According to the ADEQ air permit database, it took Big River Steel nearly eight months before it received approval for its initial five-year Title V air permit because of challenges in the process from rival steelmaker Nucor Corp. That challenge held up the groundbreaking ceremony for that northeast Arkansas superproject for about six months.

For two other multimillion biomass projects that also plan to profit off of the same ample timberland sources in South Arkansas’ as Sun Paper, the Title V approval from state environmental officials was vastly different.

For example, it took Zilkha Biomass of Monticello less than six months to gain Title V approval from ADEQ. But even with that quick approval of the company’s five-year permit to start construction on its $90 million proprietary black wood pellet manufacturing plant in Monticello, company officials said in June that construction on the project has been slowed due to delays in obtaining long-term contract commitments.

On the other, Highland Pellets of Pine Bluff expects to complete construction on its $200 million pellet manufacturing facility even though it took the company exactly a year to gain Title V approval.
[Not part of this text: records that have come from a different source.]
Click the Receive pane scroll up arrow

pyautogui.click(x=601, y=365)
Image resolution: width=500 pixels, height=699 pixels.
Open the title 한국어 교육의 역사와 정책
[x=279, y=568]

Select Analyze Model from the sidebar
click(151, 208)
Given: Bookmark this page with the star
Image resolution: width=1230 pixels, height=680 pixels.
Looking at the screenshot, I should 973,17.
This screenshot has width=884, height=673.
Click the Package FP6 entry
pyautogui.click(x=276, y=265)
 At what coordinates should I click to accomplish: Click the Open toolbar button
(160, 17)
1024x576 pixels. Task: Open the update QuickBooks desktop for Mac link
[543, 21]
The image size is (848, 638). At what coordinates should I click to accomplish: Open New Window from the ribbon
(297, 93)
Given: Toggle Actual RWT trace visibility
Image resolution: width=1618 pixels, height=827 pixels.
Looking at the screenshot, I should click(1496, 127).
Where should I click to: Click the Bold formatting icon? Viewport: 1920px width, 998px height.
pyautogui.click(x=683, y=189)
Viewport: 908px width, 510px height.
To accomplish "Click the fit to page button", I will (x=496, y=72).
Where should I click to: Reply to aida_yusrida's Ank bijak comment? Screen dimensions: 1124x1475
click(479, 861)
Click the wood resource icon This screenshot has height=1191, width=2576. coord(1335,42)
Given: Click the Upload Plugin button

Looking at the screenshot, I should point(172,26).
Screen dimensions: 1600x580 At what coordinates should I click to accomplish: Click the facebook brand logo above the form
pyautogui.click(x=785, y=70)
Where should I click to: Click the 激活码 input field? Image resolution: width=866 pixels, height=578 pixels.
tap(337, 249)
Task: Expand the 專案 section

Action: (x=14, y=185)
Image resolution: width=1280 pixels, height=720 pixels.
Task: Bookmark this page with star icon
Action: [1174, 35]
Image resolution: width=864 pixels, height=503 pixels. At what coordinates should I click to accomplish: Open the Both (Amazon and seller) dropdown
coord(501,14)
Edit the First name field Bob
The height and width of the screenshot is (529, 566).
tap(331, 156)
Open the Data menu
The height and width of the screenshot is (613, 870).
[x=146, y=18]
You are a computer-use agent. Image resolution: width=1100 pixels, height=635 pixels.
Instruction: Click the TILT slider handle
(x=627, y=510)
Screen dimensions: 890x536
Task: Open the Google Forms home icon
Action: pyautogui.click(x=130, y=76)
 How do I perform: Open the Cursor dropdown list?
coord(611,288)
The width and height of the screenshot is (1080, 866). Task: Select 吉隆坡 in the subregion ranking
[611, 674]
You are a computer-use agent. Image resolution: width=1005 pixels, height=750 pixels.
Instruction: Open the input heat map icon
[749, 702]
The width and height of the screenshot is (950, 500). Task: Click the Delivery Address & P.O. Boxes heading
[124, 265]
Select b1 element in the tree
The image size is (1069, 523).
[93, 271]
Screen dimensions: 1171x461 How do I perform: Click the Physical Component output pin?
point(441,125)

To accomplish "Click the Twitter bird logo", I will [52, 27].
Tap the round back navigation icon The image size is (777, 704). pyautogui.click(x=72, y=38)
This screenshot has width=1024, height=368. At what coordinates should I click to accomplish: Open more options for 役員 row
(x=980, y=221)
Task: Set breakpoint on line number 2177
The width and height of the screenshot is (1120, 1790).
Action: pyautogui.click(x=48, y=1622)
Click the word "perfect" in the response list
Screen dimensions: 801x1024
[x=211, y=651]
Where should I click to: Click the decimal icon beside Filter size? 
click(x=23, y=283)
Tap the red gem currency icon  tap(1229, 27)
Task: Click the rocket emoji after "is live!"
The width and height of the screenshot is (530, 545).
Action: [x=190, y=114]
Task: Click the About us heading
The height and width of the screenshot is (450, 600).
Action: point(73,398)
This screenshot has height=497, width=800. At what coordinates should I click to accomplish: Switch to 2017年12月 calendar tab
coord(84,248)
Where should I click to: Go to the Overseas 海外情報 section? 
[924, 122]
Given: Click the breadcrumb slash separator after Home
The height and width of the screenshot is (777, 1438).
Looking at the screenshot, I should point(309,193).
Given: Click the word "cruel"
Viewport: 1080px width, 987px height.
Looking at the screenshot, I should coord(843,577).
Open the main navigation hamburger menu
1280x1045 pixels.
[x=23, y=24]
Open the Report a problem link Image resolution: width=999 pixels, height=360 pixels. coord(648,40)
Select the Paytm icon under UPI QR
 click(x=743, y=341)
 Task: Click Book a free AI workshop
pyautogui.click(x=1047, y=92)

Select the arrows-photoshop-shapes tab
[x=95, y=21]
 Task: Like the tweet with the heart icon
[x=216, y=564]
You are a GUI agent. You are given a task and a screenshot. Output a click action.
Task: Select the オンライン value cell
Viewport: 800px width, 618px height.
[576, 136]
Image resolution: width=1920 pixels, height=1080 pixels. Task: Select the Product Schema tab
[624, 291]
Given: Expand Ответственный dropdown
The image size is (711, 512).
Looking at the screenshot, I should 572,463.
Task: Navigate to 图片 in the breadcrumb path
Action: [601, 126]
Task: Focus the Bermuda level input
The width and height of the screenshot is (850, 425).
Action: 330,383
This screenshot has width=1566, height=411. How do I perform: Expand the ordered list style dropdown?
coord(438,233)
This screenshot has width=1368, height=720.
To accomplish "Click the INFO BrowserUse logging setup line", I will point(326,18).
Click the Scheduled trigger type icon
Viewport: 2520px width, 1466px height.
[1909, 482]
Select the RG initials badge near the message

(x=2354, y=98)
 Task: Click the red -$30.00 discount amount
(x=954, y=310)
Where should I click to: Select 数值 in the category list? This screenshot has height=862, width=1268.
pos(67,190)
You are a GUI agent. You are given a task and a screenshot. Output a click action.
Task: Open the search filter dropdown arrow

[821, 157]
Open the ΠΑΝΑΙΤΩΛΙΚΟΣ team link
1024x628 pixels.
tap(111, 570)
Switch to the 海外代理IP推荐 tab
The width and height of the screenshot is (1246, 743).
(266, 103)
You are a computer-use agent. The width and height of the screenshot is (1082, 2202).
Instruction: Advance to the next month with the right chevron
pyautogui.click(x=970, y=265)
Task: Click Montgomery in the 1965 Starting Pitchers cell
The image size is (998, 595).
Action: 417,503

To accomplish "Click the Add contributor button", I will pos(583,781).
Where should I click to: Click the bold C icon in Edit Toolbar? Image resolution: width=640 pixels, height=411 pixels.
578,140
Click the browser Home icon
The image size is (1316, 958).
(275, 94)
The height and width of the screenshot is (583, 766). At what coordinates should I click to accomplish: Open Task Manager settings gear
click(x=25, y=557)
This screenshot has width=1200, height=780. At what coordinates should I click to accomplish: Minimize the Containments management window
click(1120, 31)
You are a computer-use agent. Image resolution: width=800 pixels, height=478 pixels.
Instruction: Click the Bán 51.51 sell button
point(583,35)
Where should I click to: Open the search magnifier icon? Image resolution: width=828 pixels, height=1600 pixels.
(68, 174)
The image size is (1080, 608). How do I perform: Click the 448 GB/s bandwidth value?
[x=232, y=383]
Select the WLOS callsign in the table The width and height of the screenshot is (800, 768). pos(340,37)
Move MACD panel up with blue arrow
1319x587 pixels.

Highland Chairman Tom Reilley said the project, backed by a privately-financed investor group, is expected to begin production in late 2016.

Zilkha’s current air permit for its south Arkansas pellet mill was issued July 2, 2015 and expires on July 1, 2020. Highland’s active five-year air permit for the company’s Pine Bluff sawmill expires on Sept. 14, 2020.

And although it does not plan to compete with Zilkha and Highland in the wood pellet market, Sun Paper’s will still need to gain Title V approval from state environmental officials to run its much larger, bio-products mill in Clark County.

Once fully operational, all three timber companies will be located at the epicenter of south Arkansas’ vast timber stock, each mill less than 90 minutes away from each other.

Mullinix said the Sun Paper mill, however, is unlike any other on the continent.

“We are excited about this project coming to Arkansas, and it will be the most technologically advance mill of its kind in North American and a catalyst for other manufacturers looking for an (engineering) design that is very friendly to the environment,” she said. “When you look historically at this industry, that is not what you expect to see.”